# Chicago Restaurant Suggestions



## JerseyJohn (Oct 26, 2007)

We're going to be at the Palmer house for a few days in September. We're looking for some restaurant suggestions somewhere near Michigan Ave. between the Art Institute and the Hancock Center - fine dining, semi-casual or unusual. Any ideas?


----------



## Miket61 (Mar 1, 2008)

There are a lot of bars and restaurants where State and Rush meet (a couple blocks north of the Hancock tower).

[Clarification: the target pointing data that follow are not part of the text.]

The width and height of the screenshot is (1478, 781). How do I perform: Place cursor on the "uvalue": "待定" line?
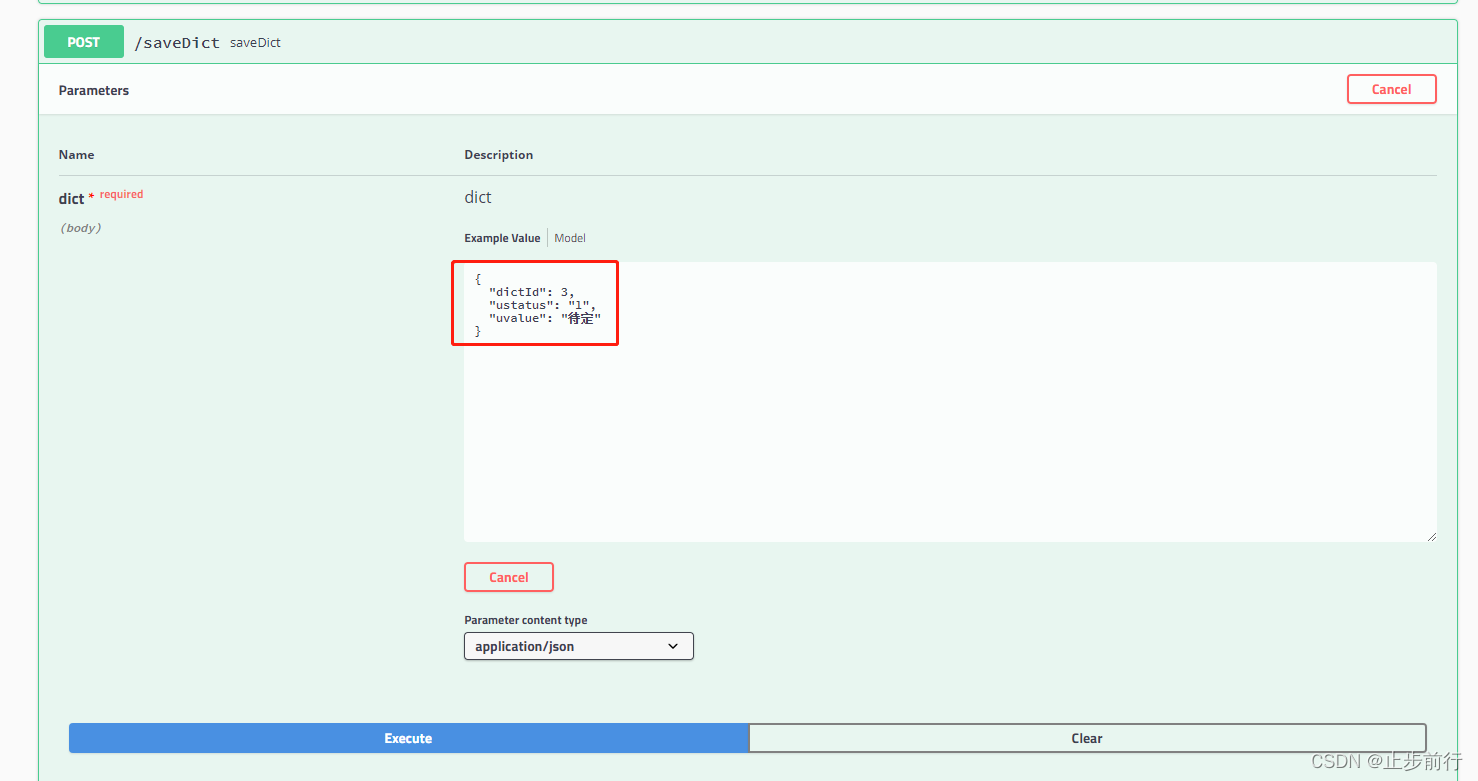(545, 318)
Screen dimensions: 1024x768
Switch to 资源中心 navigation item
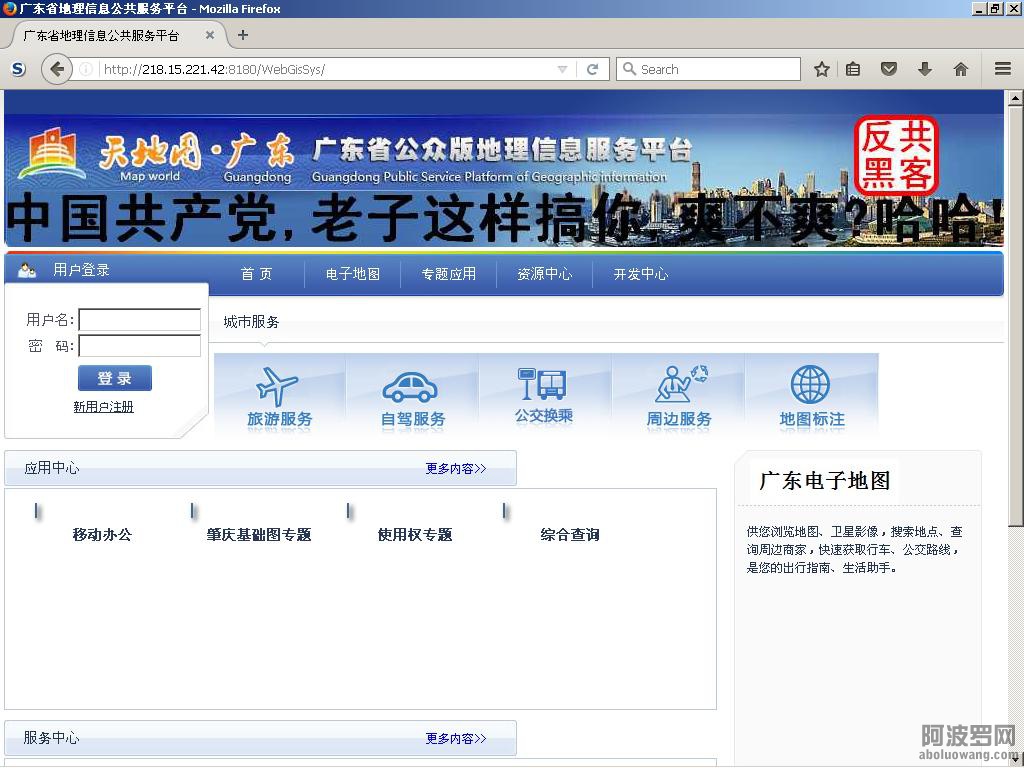pyautogui.click(x=544, y=274)
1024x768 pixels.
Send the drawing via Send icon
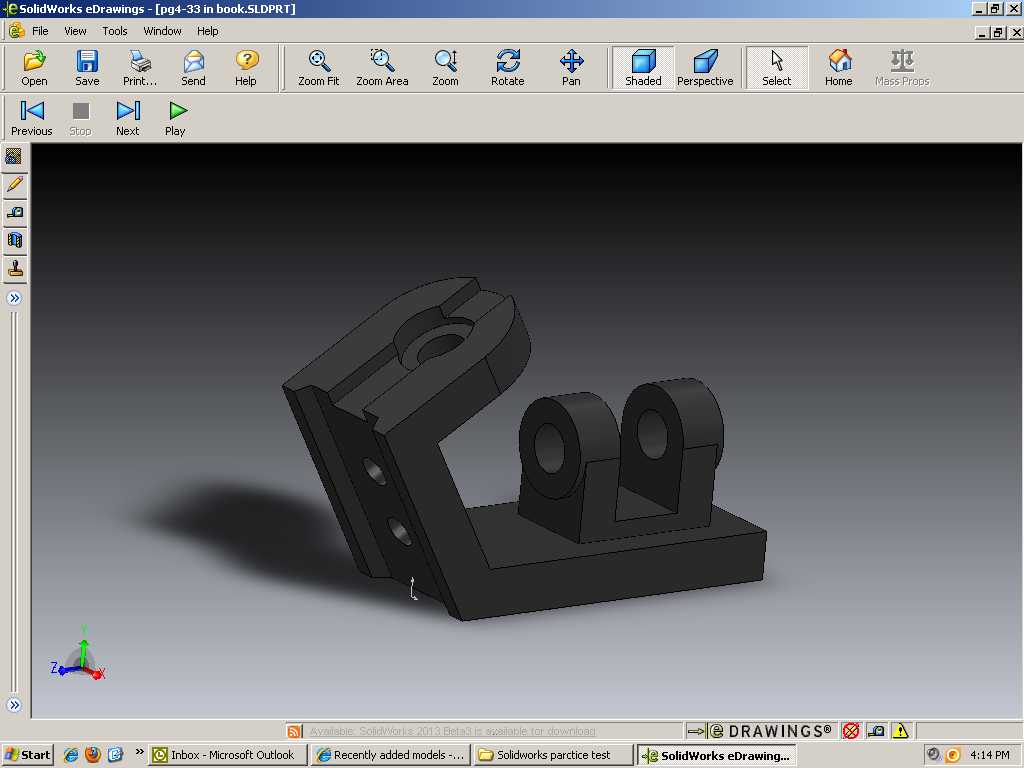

Gibson's is a local favorite, as is the flagship Morton's steakhouse; Le Colonial is French-Vietnamese (I really like the one in New York); and after decades at the Palmer House, Trader Vic's has reopened up there.


----------



## dmbfrisb (Apr 17, 2010)

There's always Lawry's on 100 East Ontario Street between Michigan and Rush...I am not a big prime rib guy, but Lawry's is my only exception,
I would recommend Schwa, but it is not close to you and there's almost no such thing as a reservation.
Enjoy!!


----------



## beherethen (Jun 6, 2009)

Do you know the old Saturday Night Live bit placed in a restaurant where the only response to any customer request was CezBurger....CezBurger. The place it's based on is the Billy Goat Bar and it's underneath the Wrigley Building (Michigan and the River). It's kind of a Chicago landmark, sort of like a seedy version of Sardi's in NYC. It's cheap-casual and a must see.

If you like Chinese food, take the Red Line to Chinatown (15 minutes from Michigan Ave. Experiment and eat family style. Cheap and fun.


----------